What you should do: Restate, word for word, the lines from the opening line of the data through the line containing "Given: Open the Purge dropdown menu", both included, and nothing else.

Data entries:
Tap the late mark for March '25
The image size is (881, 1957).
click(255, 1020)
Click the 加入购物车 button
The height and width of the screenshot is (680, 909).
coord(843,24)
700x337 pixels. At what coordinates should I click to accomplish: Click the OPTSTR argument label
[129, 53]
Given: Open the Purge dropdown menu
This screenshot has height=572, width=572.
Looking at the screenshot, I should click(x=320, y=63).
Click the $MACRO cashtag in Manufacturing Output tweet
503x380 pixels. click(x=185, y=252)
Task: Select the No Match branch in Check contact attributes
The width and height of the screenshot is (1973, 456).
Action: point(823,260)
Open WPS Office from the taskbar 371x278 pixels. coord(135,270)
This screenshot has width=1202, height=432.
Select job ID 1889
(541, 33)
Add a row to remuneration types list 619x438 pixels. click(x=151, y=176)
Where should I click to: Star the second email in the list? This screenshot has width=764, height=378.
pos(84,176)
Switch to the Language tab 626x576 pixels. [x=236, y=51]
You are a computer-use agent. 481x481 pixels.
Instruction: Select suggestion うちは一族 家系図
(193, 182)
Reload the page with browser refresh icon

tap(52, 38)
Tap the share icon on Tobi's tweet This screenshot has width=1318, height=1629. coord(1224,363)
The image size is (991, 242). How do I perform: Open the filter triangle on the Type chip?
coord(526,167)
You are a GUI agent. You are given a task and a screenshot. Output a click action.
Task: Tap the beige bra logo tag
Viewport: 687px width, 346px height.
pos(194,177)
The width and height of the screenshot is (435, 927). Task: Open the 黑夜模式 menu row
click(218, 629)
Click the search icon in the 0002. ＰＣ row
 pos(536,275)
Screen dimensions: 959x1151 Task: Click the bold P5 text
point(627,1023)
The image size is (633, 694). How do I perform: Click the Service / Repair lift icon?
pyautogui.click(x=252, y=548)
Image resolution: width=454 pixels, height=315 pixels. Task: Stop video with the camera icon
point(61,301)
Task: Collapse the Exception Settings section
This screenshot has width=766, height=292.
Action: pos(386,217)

Response to the task:
Tap the late mark for March '25
The image size is (881, 1957).
click(255, 1020)
Click the 加入购物车 button
The height and width of the screenshot is (680, 909).
coord(843,24)
700x337 pixels. At what coordinates should I click to accomplish: Click the OPTSTR argument label
[129, 53]
Given: Open the Purge dropdown menu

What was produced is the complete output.